As to reactor size LWRs had to be big in the day because of various reasons, mostly licencing. Currently, there are no real ways to do small reactors because all licencing and regulatory framework assumes it is a 1GW power station. All the huge fees and regulatory framework established by these well engineered at the time, but now ancient marvels. So you need an evacuation plan that is X miles wide ( I think it is 10), even if your reactor is fractionally as large. In other words, there is nothing technically keeping reactors large. I actually would like to see them go more modular, self regulating, and at the point of need. This would simplify transmission greatly and build in a redundancy into the system. It would also potentially open up a huge market to a variety of different small, modular reactors. Currently, though, this is a pipe dream...but a dream well worth having and pushing for.

Also, reactors in the west are pretty safe, if you look at deaths per KWH, even figuring in the worst estimates of Chernobyl, nuclear is one of the best (Chernobyl isn't a western reactor). Even so, safety ratcheting in nuclear safety happens all the time, driving costs and complexity on very old systems up and up with only nominal gains. For instance, there are no computer control systems in a reactor. Each and every gauge is a specific type that is mandated by NRC edict or similar ones abroad (usually very archaic) . This creates a potential for counterfeiter parts and other actions considered foul by many. These edicts do little for safety, most safety comes from proper reactor design, and skillful operation of the plant managers. With plants so expensive, and general costs of power still very competitive, Managers would never want to damage the money output of nuclear reactors. They would very much like to make plant operations a combination of safe, smooth, and affordable. When one of those edges out the other, it tends to find abuses in the real world. If something gets to needlessly costly, managers start looking around for alternatives. Like the DHS, much of nuclear safety is nuclear safety theater...so to a certain extent, some of the abuses don't account for any real significant increase in risk. This isn't always the case, but it has to be evaluated case by case, and for the layperson, this isn't usually something that will be done.

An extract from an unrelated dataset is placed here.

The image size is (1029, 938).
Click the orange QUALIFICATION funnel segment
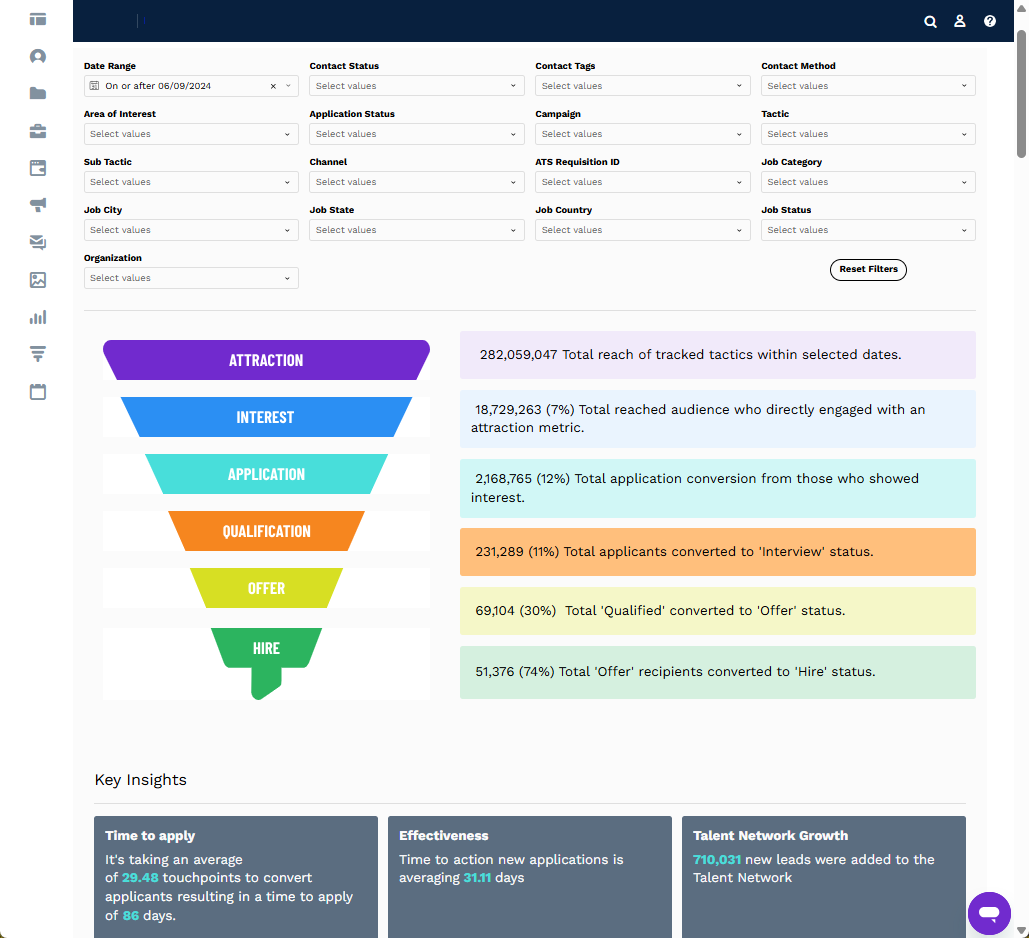coord(266,531)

This combination of unwillingness to invest in new reactor technology, higher demands from reactors in general, and a single minded focus on safety, (several NRC chairmen have been decidedly anti-nuclear, that is like having the internet czar hate broadband) have stilted true growth in nuclear technology. For instance, cars are not 100% safe. It is likely you will know someone that will die in a car wreak in the course of your life. This, however, doesn't cause cars to escalate that drastically in safety features or costs to implement features to drop the death rate to 0. Even though in the US, 10s of thousands die each year in cars, you will not see well meaning people call for arresting foam injection or titanium platted unobtanium body frames, mainly because safety isn't the only point of a car. A car, or a plane, or anything really, has a complicated set of benefits and defects that we have to make hard choices on...choices that don't necessarily have a correct answer. There is a benefit curve where excessive costs don't actually improve safety that much more. If everyone in the USA had to spend 10K more on a car for form injection systems that saved 100 lives in the course of a year, is that worth it? I don't have an answer there as a matter of fact, only opinion. And as the same matter of opinion on reactors, most of their cost, complication, and centralization have to do with the special way in which we treat reactors, not the technology itself. If there was a better regulatory framework, you would see (as we kind of are slowly in the industry despite these things) cheaper, easier to fabricate reactors which are safer by default. Designs that start on a fresh sheet of paper, with the latest and greatest in computer modeling (most current reactors were designed before computer simulations on the internals or externals was even a thing) and materials science. I am routing for the molten salt, thorium reactors, but there are a bunch of other generation4 reactors that are just begging to be built.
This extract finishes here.